Tool: `npm run arc:phase2:baselines` (`scripts/arc-phase2-baselines.mjs`).

Artifacts:

- `results/arc/phase2-baselines/manifest.json`
  (`sha256=4968d6f6958c8d40643d09161407252b664665801fcba3a399780ed7509623e0`)
- `results/arc/phase2-baselines/summary.csv`
  (`sha256=14977f7f35ab3e5da40c4603bc0771ab626909c003f89e82f6210ac5b068f165`)

Comparison table:

| representation | mean_collision_residual | mean_train_pair_residual | global_unique_features |
| --- | ---: | ---: | ---: |
| `shadow_operator_v0` (reference) | `0.028571` | `0.594295` | `260 / 266` |
| `raw_pixel_hash` | `0.000000` | `0.278825` | `266 / 266` |
| `shape_palette_density` | `0.338672` | `0.102588` | `162 / 266` |
| `cell_count` | `0.297226` | `0.070576` | `93 / 266` |

(Shadow operator's global-unique figure `260 / 266` was measured by hand
from `results/arc/phase2-projections/grid-projections.json`; it is omitted
from `summary.csv` because the reference row sources from the projection
manifest, which does not pre-compute it.)

Interpretation:

1. **Within-task collision (`mean_collision_residual`).** The shadow
   operator (`0.029`) sits between the byte-unique floor (`raw_pixel_hash =
   0.000`) and the coarse aggregates (`shape_palette_density = 0.339`,
   `cell_count = 0.297`). It collapses 6 of 266 grids that byte-hashing
   treats as distinct -- those 6 are gauge-equivalent grids inside training
   tasks that the operator correctly identifies, which is exactly the
   intended discrimination behavior. The coarse baselines collapse roughly
   30 percent of grids; the operator does not.

2. **Train-pair distance (`mean_train_pair_residual`).** The shadow
   operator (`0.594`) is **higher than every baseline tested**: roughly
   2.1x raw-pixel Hamming (`0.279`), 5.8x shape-palette-density (`0.103`),
   and 8.4x cell-count (`0.071`). The Codex receipt's "many input-output
   demonstrations are geometrically far apart under the current projection"
   framing under-stated this: under no naive baseline are input and output
   as far apart as under the shadow operator's token-set distance.

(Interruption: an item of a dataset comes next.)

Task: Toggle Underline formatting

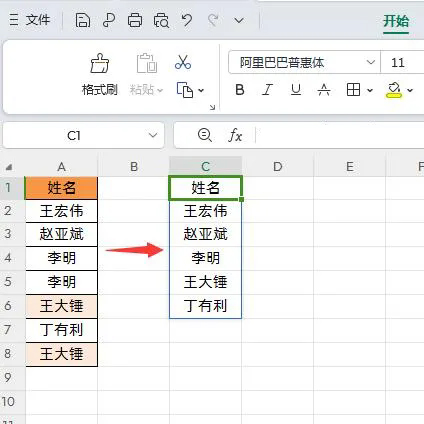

3. **What this means for Phase 3.** The high pair distance is consistent
   with the operator's token-level representation correctly registering
   that ARC transformations are substantive changes -- the cruder baselines
   under-detect change because they aggregate away position and role
   information. But it also means the operator does **not** by itself bring
   train inputs and outputs into a representation where the rule is a small
   delta. Phase 3 sufficiency cannot rely on "input-sig is close to
   output-sig, just learn a small map"; it must prove the input-sig ->
   output-sig mapping is learnable from the few train pairs **despite** the
   high signature-space distance, plausibly using the raw `palette`
   metadata Phase 1 already flagged as carried forward.

4. **Roadmap gap remaining.** "Simple convolution features" (per
   `SUNDOG_V_ARC.md` Phase 2 deliverable) is not in this comparison; the
   three baselines here cover raw-pixel and simple-aggregate features. A
   patch-histogram convolution baseline can be added as a Phase 2.5
   amendment if Phase 3 design needs it; the current comparison is enough
   to calibrate the shadow operator's numbers and frame Phase 3 honestly.

Verdict impact: **PASS sustained**. The Phase 3 admission recorded by
Codex stands. The baseline comparison strengthens the receipt by making
the sufficiency challenge concrete: shadow-operator alignment residuals
are larger than naive baselines, so Phase 3 must explicitly handle the
input-to-output transformation in signature space, not assume the
projection itself shortens the gap.